··· RECORDS SUPPLIED ···

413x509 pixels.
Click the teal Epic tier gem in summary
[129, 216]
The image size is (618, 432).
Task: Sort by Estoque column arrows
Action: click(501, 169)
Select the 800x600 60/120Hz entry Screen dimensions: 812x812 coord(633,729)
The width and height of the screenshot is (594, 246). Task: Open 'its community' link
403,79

···
··· RECORDS SUPPLIED ···

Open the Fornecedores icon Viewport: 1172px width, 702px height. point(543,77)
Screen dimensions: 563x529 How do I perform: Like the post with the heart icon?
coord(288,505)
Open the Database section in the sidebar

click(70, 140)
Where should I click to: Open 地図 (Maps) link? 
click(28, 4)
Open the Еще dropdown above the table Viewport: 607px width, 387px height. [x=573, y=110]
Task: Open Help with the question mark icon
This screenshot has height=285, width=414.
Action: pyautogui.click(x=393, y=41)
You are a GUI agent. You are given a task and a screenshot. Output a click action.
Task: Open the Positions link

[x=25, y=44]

···

• WHAT YOU SHOULD DO: Can you rewrite the rows from the line containing "Open the Fornecedores" through the line containing "[x=25, y=44]", keeping the requests and shifting every coordinate in the answers by -148?

• FINISHED ANSWER:
Open the Fornecedores icon Viewport: 1172px width, 702px height. point(395,-71)
Screen dimensions: 563x529 How do I perform: Like the post with the heart icon?
coord(140,357)
Open the Database section in the sidebar

click(-78, -8)
Where should I click to: Open 地図 (Maps) link? 
click(-120, -144)
Open the Еще dropdown above the table Viewport: 607px width, 387px height. [x=425, y=-38]
Task: Open Help with the question mark icon
This screenshot has height=285, width=414.
Action: pyautogui.click(x=245, y=-107)
You are a GUI agent. You are given a task and a screenshot. Output a click action.
Task: Open the Positions link

[x=-123, y=-104]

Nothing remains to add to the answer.